Assigned task: For this exercise, reproduce only the lines from the one holding "Task: Open the Kriss Vdv profile link" through the final line of the data below, exactly, and omit pictures.
---------- Exercise materials ----------
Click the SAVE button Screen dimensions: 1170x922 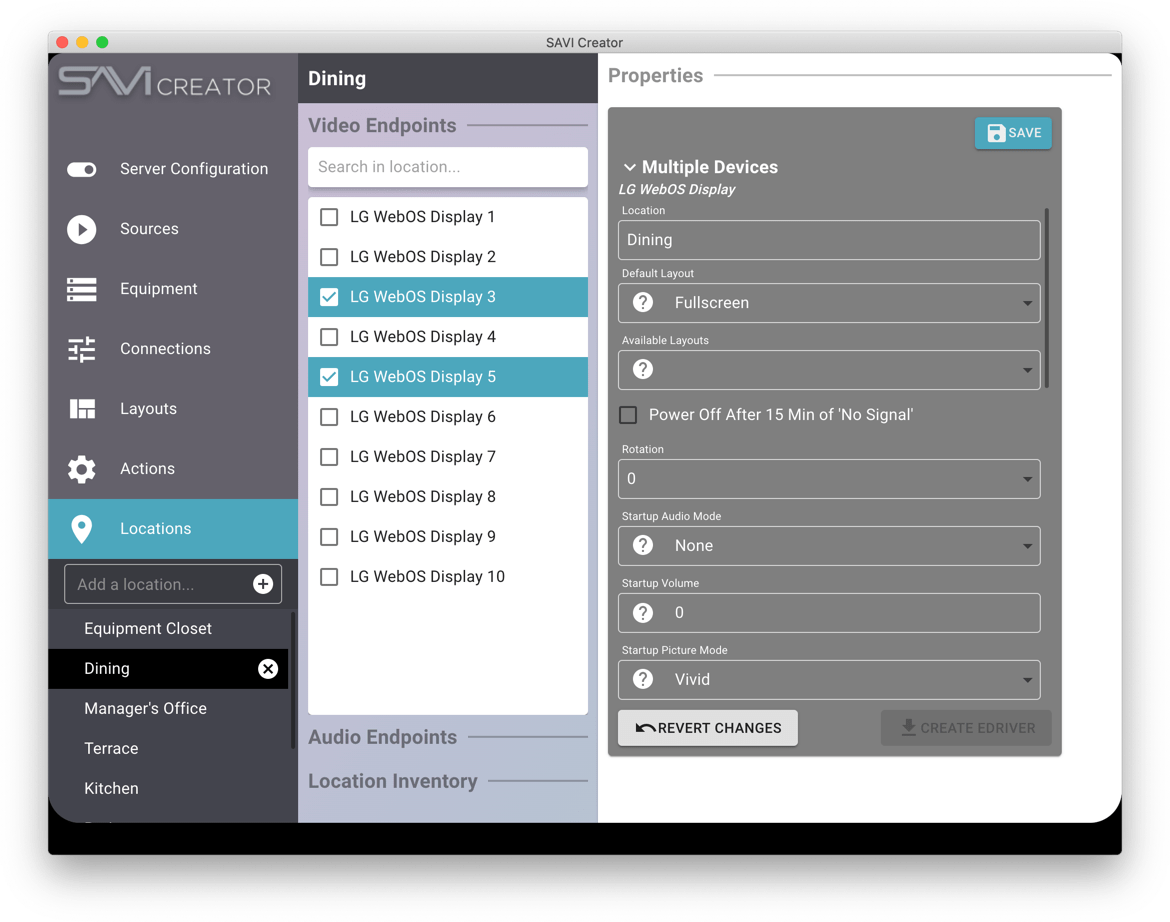pos(1013,133)
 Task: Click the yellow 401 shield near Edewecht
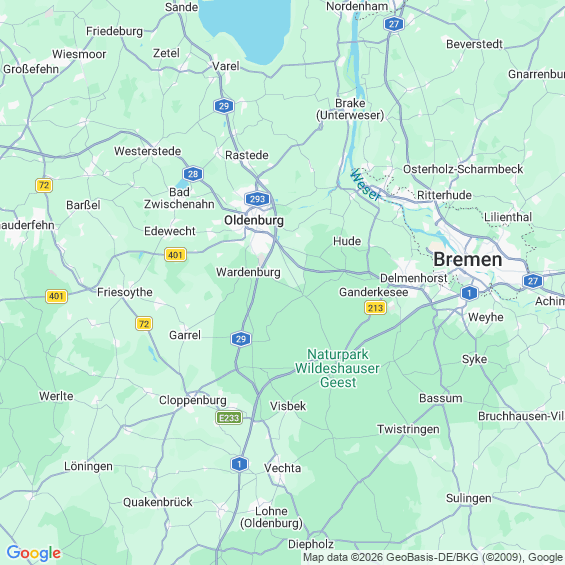click(175, 255)
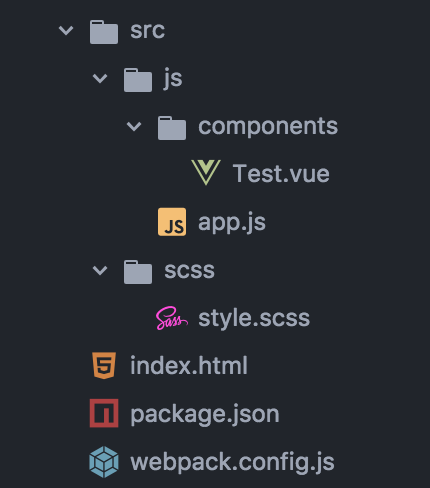Click the scss folder icon
The height and width of the screenshot is (488, 430).
tap(138, 272)
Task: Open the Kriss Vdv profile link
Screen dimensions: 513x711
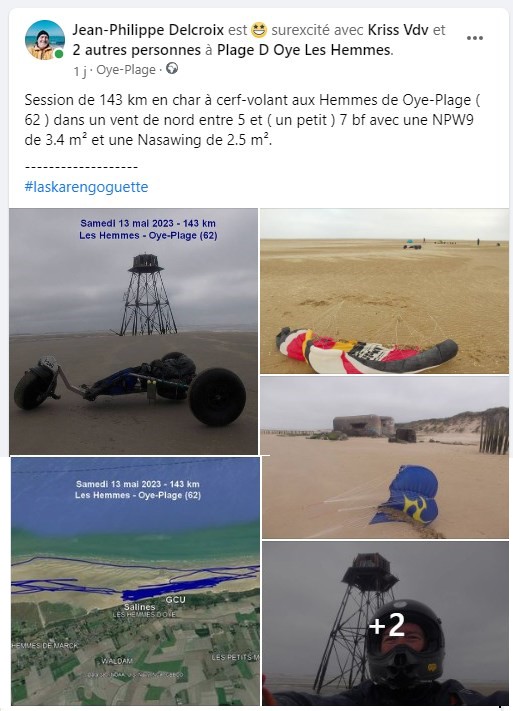Action: [398, 30]
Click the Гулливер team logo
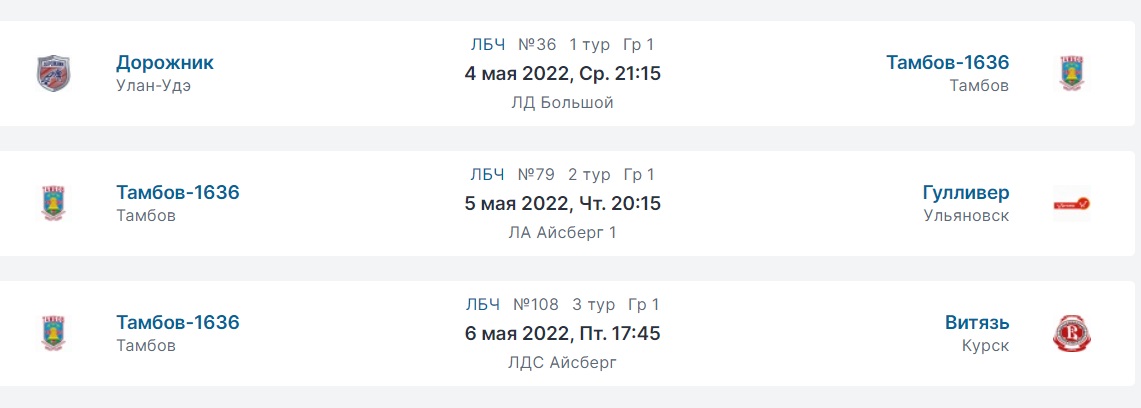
----------
Expected answer:
Task: Open the Kriss Vdv profile link
Screen dimensions: 513x711
Action: [398, 30]
Click the Гулливер team logo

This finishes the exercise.